The handgrip of the Sony ZV-E10 is meatier compared to that of the ZV-1, as this camera uses the same battery as the A6100. The build quality as well as the fit and finish of all the panels is very good. On the left, we have two flaps that protect the microphone, USB Type-C, Micro-HDMI, and headphone connectors. On the bottom of the camera, we have a single compartment for the battery and SD card at one end and the tripod mount at the other. Unlike the ZV-1’s flawed design, you can swap out the battery on the ZV-E10 even when it’s mounted on a tripod.
The Sony ZV-E10 features a 3-inch fully articulating LCD panel with touch support. Like most Sony cameras, touch functionality is limited to setting the focus and reviewing images. You can buy just the body of the ZV-E10 for Rs. 59,490, or you can get this camera with the powered 16-50mm kit lens which retracts inwards when the camera is off, for a smaller footprint. The latter bundle is priced at an MRP of Rs. 69,990. This lens has a power zoom slider for smoothly zooming in to and out of your subject. In terms of optics, it has an aperture range of f/3.5 to f/5.6, so it’s not the brightest or fastest of lenses, but it gets the job done for casual use.
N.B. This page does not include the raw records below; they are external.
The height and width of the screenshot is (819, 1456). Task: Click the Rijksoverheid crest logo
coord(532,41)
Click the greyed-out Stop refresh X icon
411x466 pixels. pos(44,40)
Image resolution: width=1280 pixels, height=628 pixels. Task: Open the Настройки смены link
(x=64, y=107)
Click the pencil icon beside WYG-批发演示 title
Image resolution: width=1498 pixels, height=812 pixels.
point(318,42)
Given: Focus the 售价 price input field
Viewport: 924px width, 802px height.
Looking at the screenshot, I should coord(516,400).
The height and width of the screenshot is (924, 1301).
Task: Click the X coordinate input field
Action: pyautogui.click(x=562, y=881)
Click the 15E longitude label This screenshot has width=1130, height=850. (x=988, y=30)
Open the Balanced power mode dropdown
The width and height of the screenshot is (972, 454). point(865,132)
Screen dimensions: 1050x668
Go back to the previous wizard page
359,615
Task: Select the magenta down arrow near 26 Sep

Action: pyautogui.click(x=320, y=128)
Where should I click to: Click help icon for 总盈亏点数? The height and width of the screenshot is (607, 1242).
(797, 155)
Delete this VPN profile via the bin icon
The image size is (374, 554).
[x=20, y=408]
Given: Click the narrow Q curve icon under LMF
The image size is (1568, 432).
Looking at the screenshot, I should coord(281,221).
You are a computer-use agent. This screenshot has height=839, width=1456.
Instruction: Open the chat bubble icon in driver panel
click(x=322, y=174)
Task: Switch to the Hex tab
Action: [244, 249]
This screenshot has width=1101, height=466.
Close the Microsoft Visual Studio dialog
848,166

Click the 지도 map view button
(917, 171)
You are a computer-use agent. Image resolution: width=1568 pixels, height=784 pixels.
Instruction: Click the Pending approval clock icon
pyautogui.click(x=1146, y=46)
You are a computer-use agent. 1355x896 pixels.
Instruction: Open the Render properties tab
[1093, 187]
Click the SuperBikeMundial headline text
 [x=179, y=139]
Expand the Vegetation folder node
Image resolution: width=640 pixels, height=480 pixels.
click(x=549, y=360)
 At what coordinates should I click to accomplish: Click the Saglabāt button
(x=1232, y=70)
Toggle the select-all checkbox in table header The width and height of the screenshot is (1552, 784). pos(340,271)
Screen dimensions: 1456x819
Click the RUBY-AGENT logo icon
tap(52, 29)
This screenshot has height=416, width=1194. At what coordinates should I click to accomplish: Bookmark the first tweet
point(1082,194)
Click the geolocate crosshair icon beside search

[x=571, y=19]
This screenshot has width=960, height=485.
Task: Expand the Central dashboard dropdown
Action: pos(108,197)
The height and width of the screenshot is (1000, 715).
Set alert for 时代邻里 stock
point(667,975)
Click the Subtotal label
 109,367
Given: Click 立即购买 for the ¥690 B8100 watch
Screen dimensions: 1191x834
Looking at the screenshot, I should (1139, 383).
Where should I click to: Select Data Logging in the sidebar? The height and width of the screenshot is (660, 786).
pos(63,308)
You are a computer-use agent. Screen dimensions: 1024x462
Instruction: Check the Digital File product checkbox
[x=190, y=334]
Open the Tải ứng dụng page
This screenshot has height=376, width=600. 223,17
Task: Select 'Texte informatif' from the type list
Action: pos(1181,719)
Sony ZV-E10 specifications and features
The biggest change in the ZV-E10 compared to the ZV-1 is its larger 24.2-megapixel APS-C sensor. This new camera uses Sony’s E-mount system which means you have a lot of choice when it comes to lenses. The ZV-E10 shares a lot of features with the A6100 such as a native ISO range of 100-32,000, 425 phase detection and contrast detection autofocus (AF) points, animal Eye-AF for stills, and a maximum of 11fps burst shooting in Hi+ mode. The ZV-E10 goes one step ahead of the A6100 with support for advanced picture profiles such as S-log3 and HLG for HDR workflows. This camera can be used as a webcam when connected to a computer via a cable. There’s also Wi-Fi connectivity for transferring images to your phone, for which you’ll need Sony’s Imaging Edge app.
The menu system will be familiar to existing Sony mirrorless camera users. You still can’t use the touchscreen to navigate through the menus, but you can move around pretty quickly once you get the hang of using the buttons and rear dial. You can adjust the autofocus tracking speed, change the default shortcuts of the rear dial, and lots more from here.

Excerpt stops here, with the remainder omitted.